Reporter: Pamela Sarnia | Editor: Hendra Gunawan
JAKARTA. Nasib televisi digital masih terkatung-katung akibat pembekuan Izin Penyelenggaraan Penyiaran (IPP) sejak 22 September 2015. Semenjak keluar Surat Edaran Menteri Komunikasi dan Informatika Nomor 4/2015, seluruh Lembaga Penyiaran Swasta (LPS) televisi digital terpaksa tidak bisa meneruskan kegiatan operasi.
Surat edaran tersebut muncul setelah Kominfo kalah dalam persidangan melawan Asosiasi Televisi Jaringan Indonesia (ATVJI) di Pengadilan Tata Usaha Negara (PTUN). Dalam sidang tersebut, ATVJI menggugat Peraturan Menteri Kominfo Nomor 32 Tahun 2013 Tentang Penyelenggaraan Penyiaran Televisi Secara Digital dan Penyiaran Multipleksi Melalui Sistem Terestrial. ATVJI menilai Permen tersebut melanggar Undang-Undang Nomor 32 Tahun 2002 tentang Penyiaran.
Menurut Kalamullah Ramli, Direktur Jenderal Pos dan Penyelenggaraan Informatika Kominfo, ada lebih dari 100 TV digital yang izinnya dibekukan saat ini. "Mereka saat ini tidak bisa beroperasi dan sudah pasti rugi karena sudah berinvestasi tapi tidak bisa siaran," kata Kalamullah kepada KONTAN di komplek DPR, Kamis (28/1).
Selain menyia-nyiakan dana investasi, pebisnis televisi digital masih wajib membayar Biaya Hak Penggunaan (BPH) Frekuensi Radio kepada Kominfo setiap tahun. Sudah begitu, apabila ada televisi digital tersebut yang beroperasi, pemerintah bakal memberikan sanksi.

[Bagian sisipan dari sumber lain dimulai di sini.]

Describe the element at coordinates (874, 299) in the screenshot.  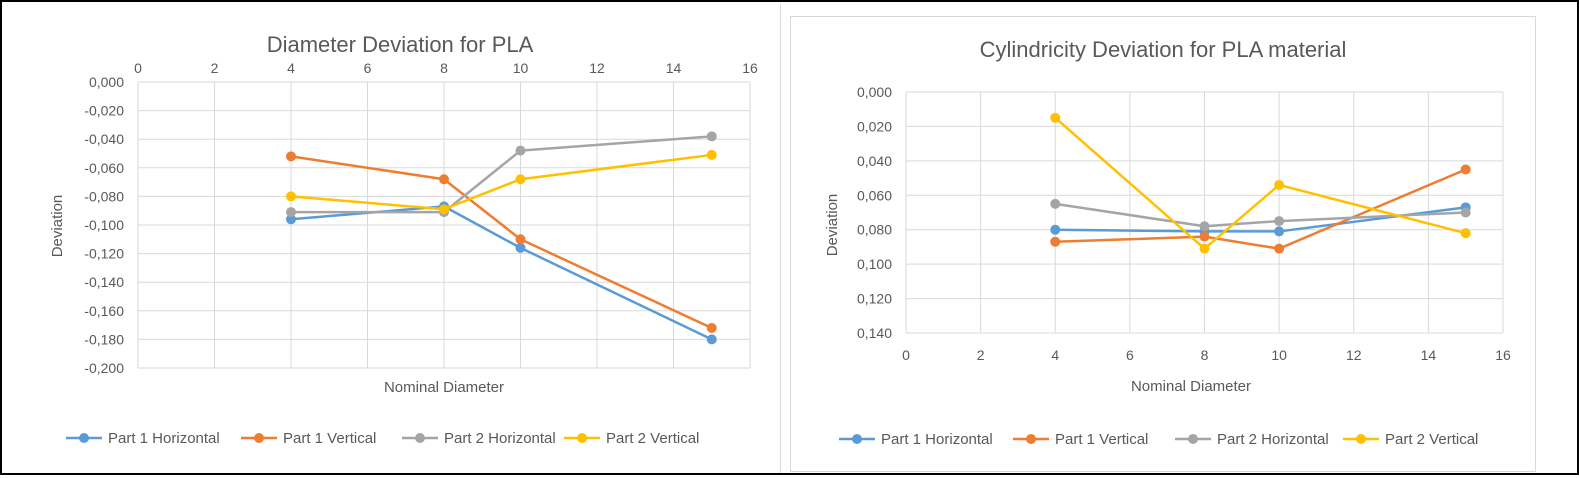
I see `y-tick-label: 0,120` at that location.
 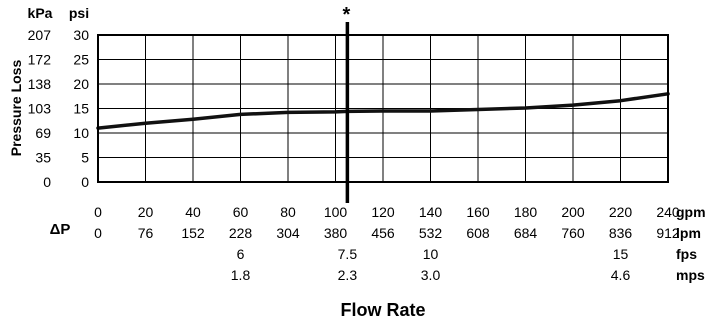 What do you see at coordinates (346, 15) in the screenshot?
I see `marker-asterisk: *` at bounding box center [346, 15].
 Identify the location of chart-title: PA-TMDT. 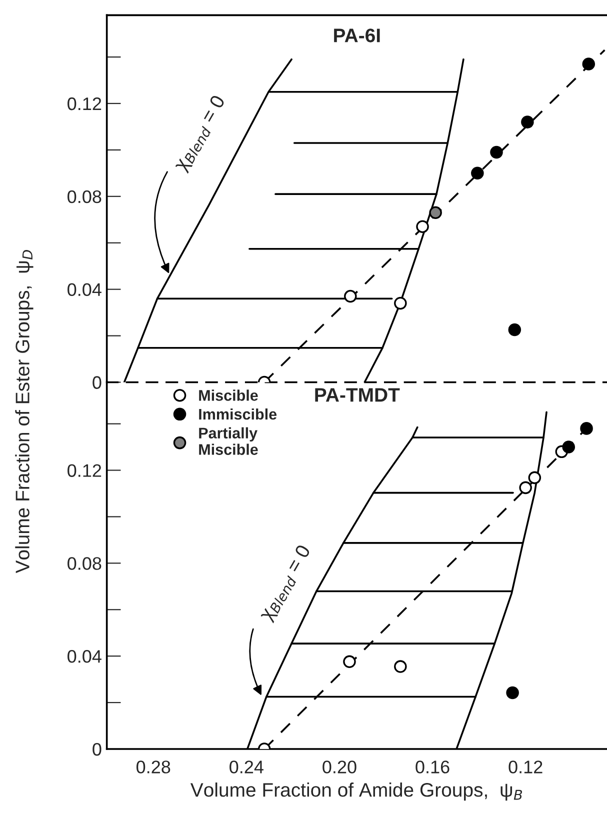
(358, 395).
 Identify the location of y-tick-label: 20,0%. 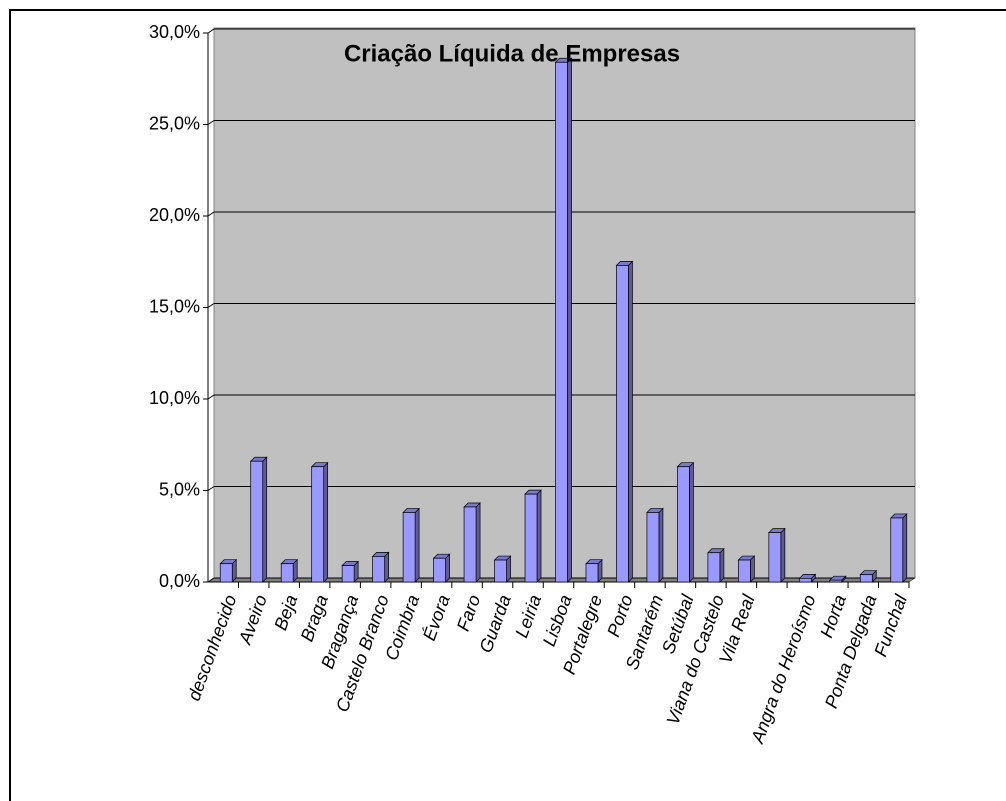
(174, 215).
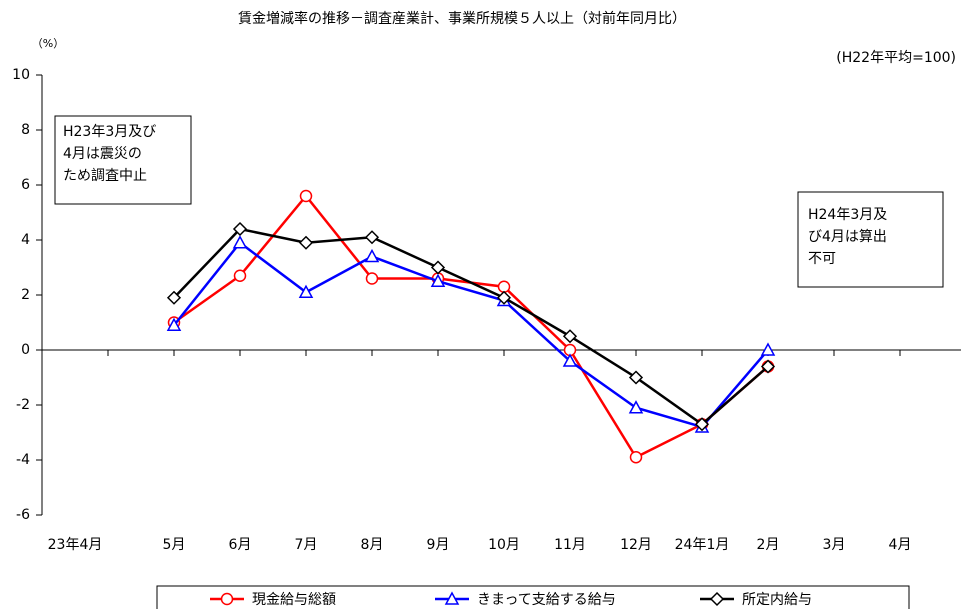 The image size is (961, 609). Describe the element at coordinates (848, 237) in the screenshot. I see `annotation-text: び4月は算出` at that location.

Salah satu yang bisa menghidupkan televisi digital adalah jika Mahkamah Agung mengabulkan kasasi mereka. Pilihan lain, menunggu revisi Undang-Undang Penyiaran Baru pada semester satu tahun ini.
Menurut Menteri Kominfo Rudiantara, pemerintah saat ini masih menunggu hasil kasasi terlebih dahulu. Ia membenarkan bila pebisnis televisi digital sudah membayar iuran frekuensi meski tidak besar. "Kami tunggu hasil pengadilan di Mahkamah Agung dulu," kata Rudiantara.

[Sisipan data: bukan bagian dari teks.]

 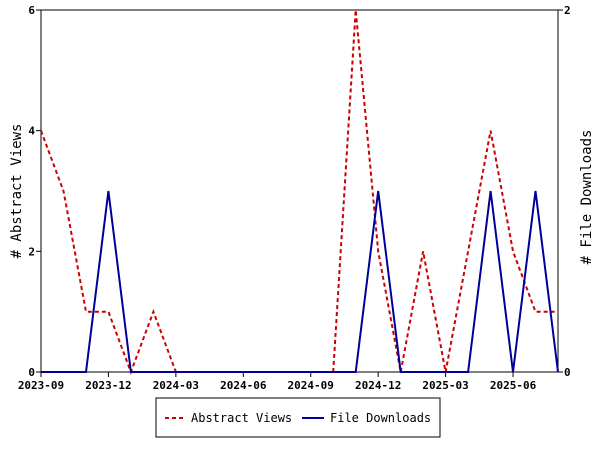 I want to click on legend-label-abstract-views: Abstract Views, so click(x=242, y=418).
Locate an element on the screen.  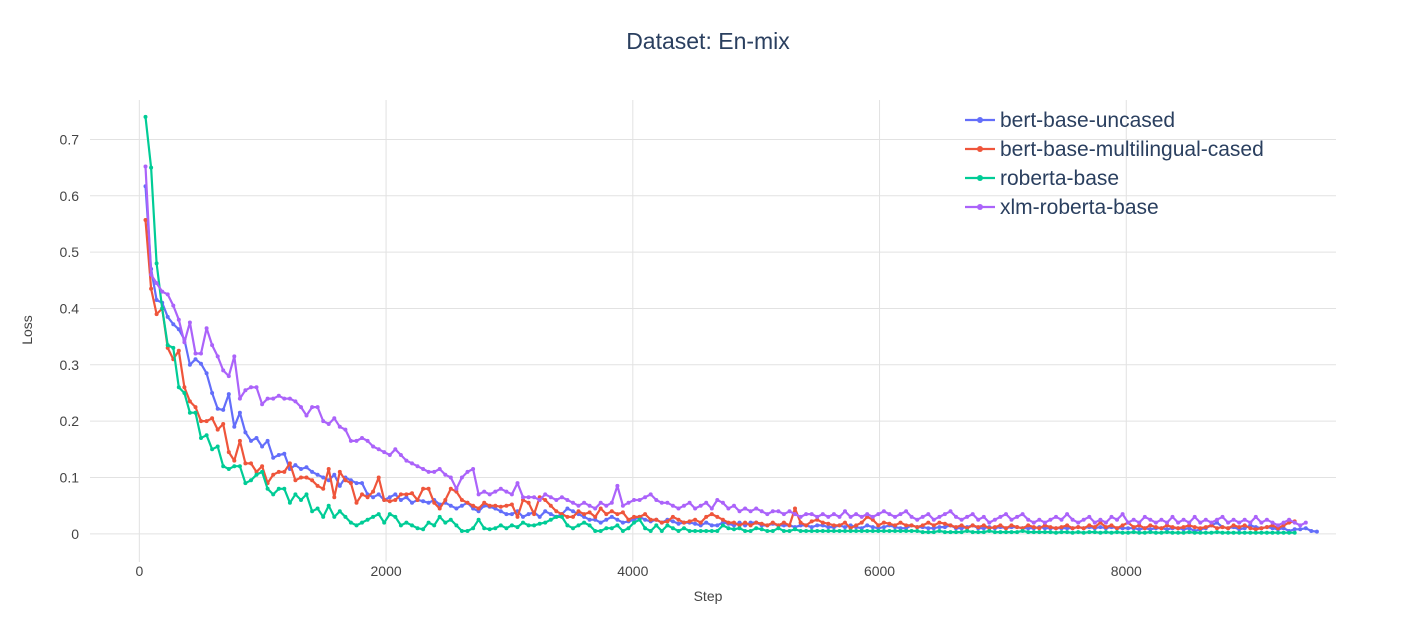
legend-item: bert-base-multilingual-cased is located at coordinates (1114, 150).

Ketua ATVJI Bambang Santoso menyebut pihaknya terpaksa menggugat pemerintah karena Permen 32/2013 dinilai merugikan pemilik stasiun televisi eksisting.
Misalnya, perusahaan televisi digital ini sudah mengeluarkan dana investasi untuk mengembangkan bisnis tersebut. Hal lain adalah sudah membayar iuran frekuensi. Sayang, Bambang tidak merinci besaran iuran frekuensi tersebut. "Seharusnya kami dapat ganti rugi setelah kembalikan frekuensi," katanya.